Research News

On the Origins of Google

Even in the early days of the Internet, people saw the need for better interfaces to growing data collections. A graduate student supported by an NSF digital library project at Stanford University uncovered the missing links in Web page ranking.

In the primordial ooze of Internet content several hundred million seconds ago (1993), fewer than 100 Web sites inhabited the planet. Early clans of information seekers hunted for data among the far larger populations of text-only Gopher sites and FTP file-sharing servers. This was the world in the years before Google.

Even in this primitive Internet world, the need for more accessible interfaces to growing data collections had already been recognized. The National Science Foundation led the multi-agency Digital Library Initiative (DLI) that, in 1994, made its first six awards.
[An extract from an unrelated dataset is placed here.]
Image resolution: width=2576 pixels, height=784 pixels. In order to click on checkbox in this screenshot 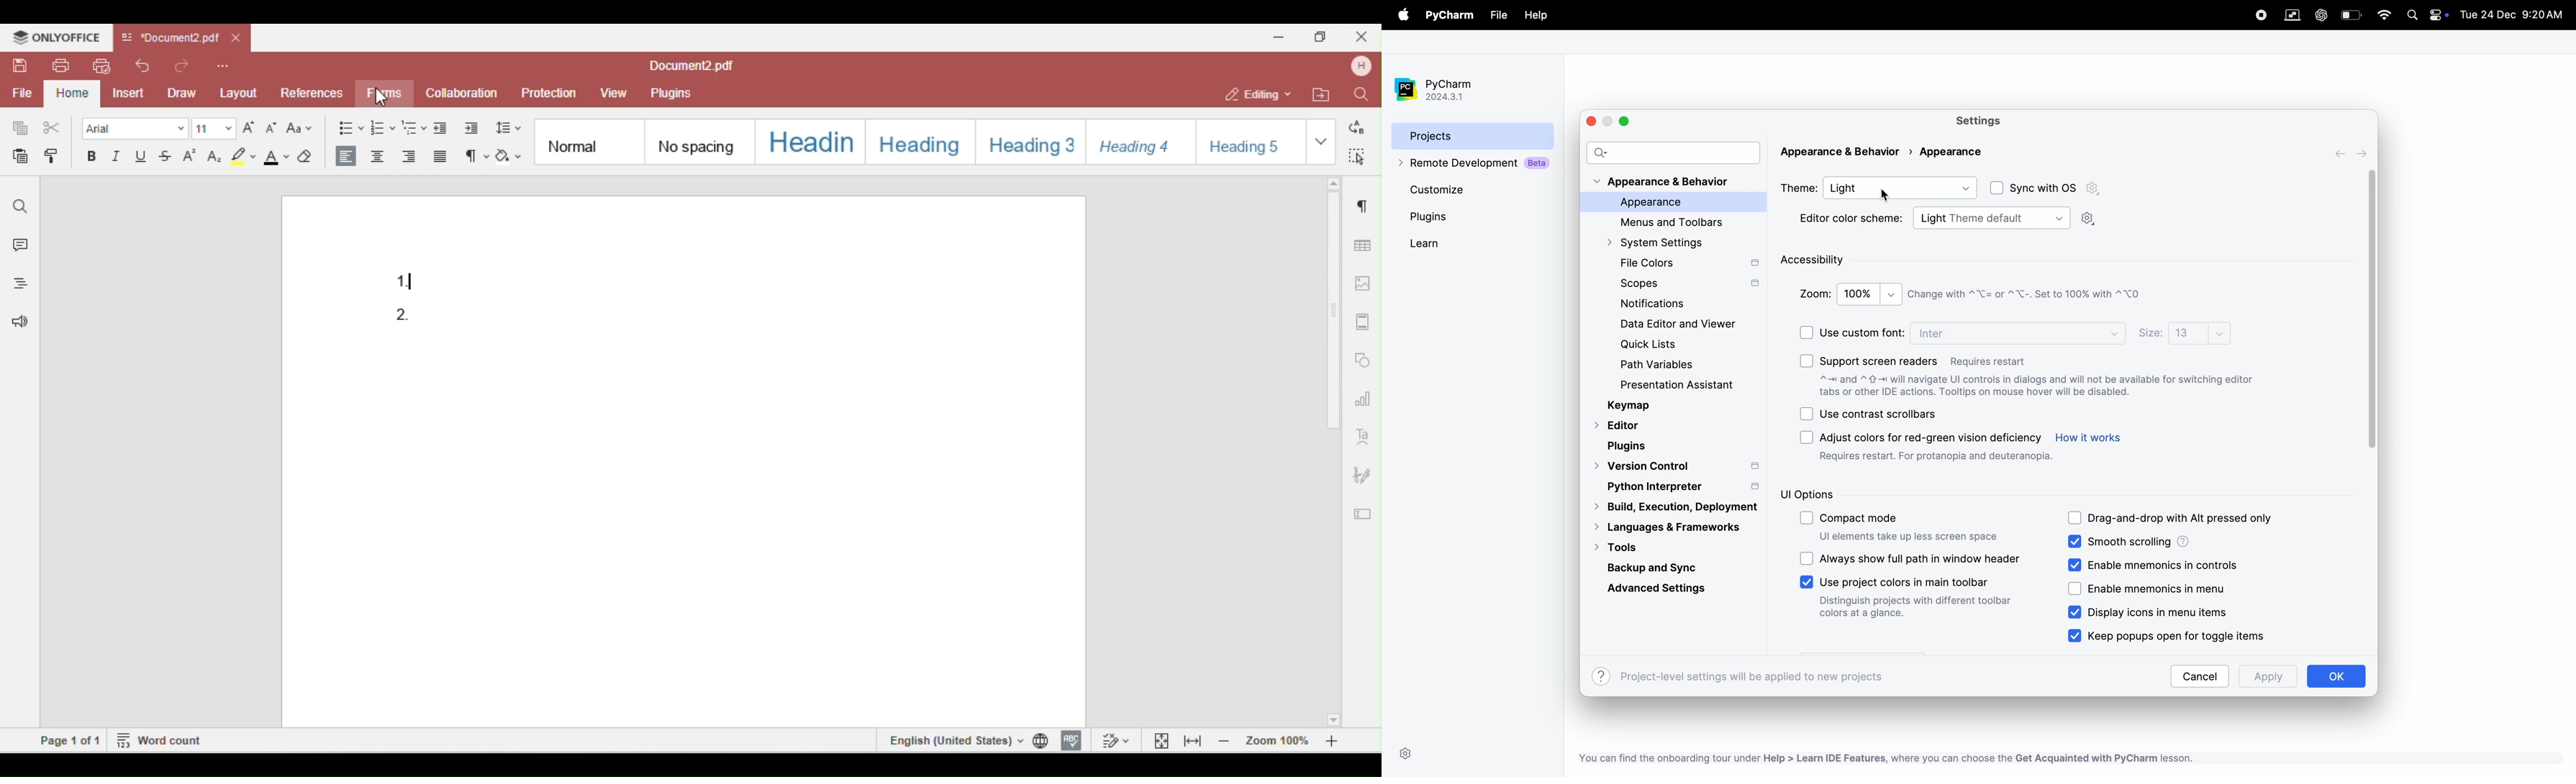, I will do `click(1807, 582)`.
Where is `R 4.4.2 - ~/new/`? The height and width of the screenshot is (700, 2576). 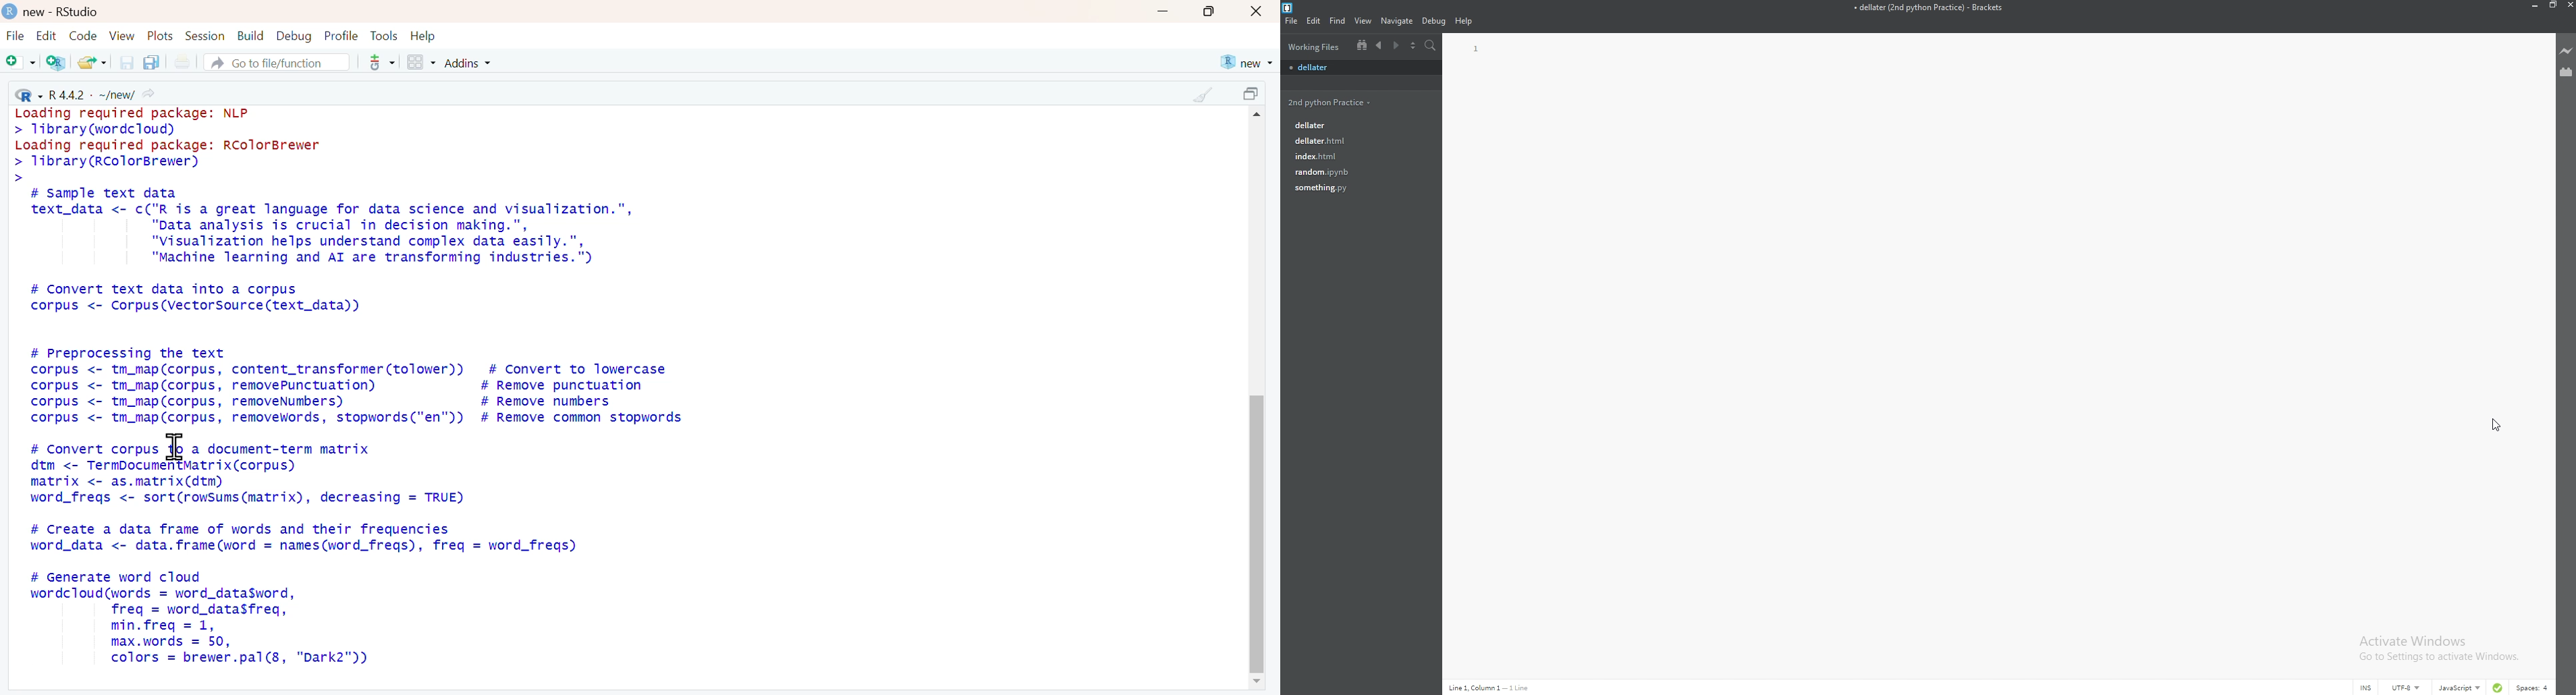 R 4.4.2 - ~/new/ is located at coordinates (83, 92).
One of those awards supported a Stanford University project led by professors Hector Garcia-Molina and Terry Winograd.

None of the early DLI proposals -- submitted before the World Wide Web experienced its Cambrian explosion -- explicitly included research into the Web. However, by the time DLI funding began, the information landscape had changed.

In 1994, some of the first Web search tools crawled out of the Internet sea. Two Stanford students started Yahoo!, a manually constructed "table of contents" for Web sites. Other early search engines emerged, such as Lycos and WebCrawler, and began automatically indexing Web pages, focusing on keyword-based techniques to rank search results.

Around the same time, one of the graduate students funded under the NSF-supported DLI project at Stanford took an interest in the Web as a "collection." The student was Larry Page.

Page uncovered the missing links, so to speak, in Web page ranking. His evolutionary leap was to recognize that the act of linking one page to another required conscious effort, which in turn was evidence of human judgment about the link's destination. Individually, each link was a simple but effective tool. But collectively, millions of these links provided a key adaptation for the natural selection of search results.

Page was soon joined by Sergey Brin, another Stanford graduate student working on the DLI project. (Brin was supported by an NSF Graduate Student Fellowship.) Together, Page and Brin constructed an ambitious prototype in their Stanford student offices. The equipment for the prototype, called BackRub, was funded by the DLI project and other industrial contributions.

The prototype used well-established technology to crawl from page to page by following links. However, in addition to compiling a standard text index, the prototype also mapped out a vast family tree that reflected the Web links among pages.

To calculate rankings from this family tree, the pair developed the PageRank method. In short, the method ranks a particular Web page highly if many other highly ranked Web pages link to it. Those other page's rankings, in turn, depend on the pages that link to them. Such logic could spiral out of control, but PageRank eventually stops because, as a rule, the more distantly related a page is, the less it contributes to the final rank of its descendants.

Page and Brin wrote an initial paper on their ideas and the theoretical underpinnings of PageRank and tested the fitness of the ranking approach on live Web data -- initially a test set of 24 million pages. PageRank survives as one of the main components of today's Google search service.

By late 1997, as the Dot-Com Era began to flourish, the BackRub approach proved to be sound, expandable and popular. By the end of the Early DLI Age in 1998, Page and Brin obtained funding that allowed them to move their growing hardware facility from the Stanford campus into a friend’s garage and to incorporate Google, Inc.

The rest, as they say, is history.

  -- David Hart